If that was what was gained, there was no choice whatsoever. Kasian was a king; he would understand the choice of duty over preference.

Of course, Kasian didn’t know he was the Lord of Ysthar.
 

Raphael hesitated over that concern, the best way to combine a semblance of brotherliness with the distance required to accomplish those remaining tasks in peace. He looked around the room, saw the sword on the mantelpiece, thought again of the complicated moves of the Game that ramified out from those five simple rules. Perhaps the best thing to do was to finesse it.

Not in the way the Game meant, by assassination, but Castiglione’s
sprezzatura
again, that affection of nonchalance Raphael had spent so long perfecting. He could not always hide in his house like his phoenix in the trees of the garden; he had duties.

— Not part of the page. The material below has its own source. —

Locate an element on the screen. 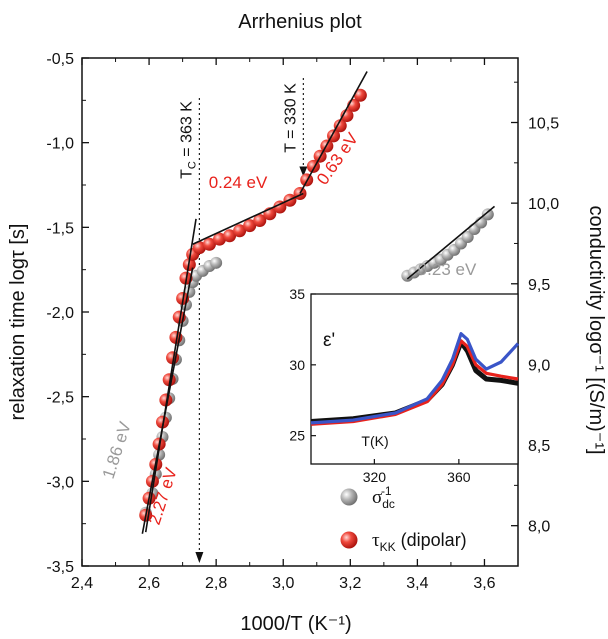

Kasian knew he was shy, and Raphael’s friends knew he was private. Introducing them to each other would make them all believe he was opening up, and while they exchanged pleasantries Raphael could let their stories of him replace his actual presence.

Come Wednesday he would be ready, choice finally made, to face down Circe, not looking back at all, with the winds at his back as befit the lord magus of the world.

 
Character built, Raphael entered it by looking up, smiled at Kasian with radiant pleasure shading to shy request, said, “Would you like to meet some of my friends?”

Kasian replied, “I should be most honoured,” with a small bow and what Raphael might normally have considered slightly suspicious gravity, but as it stood he was simply grateful his brother asked no further questions.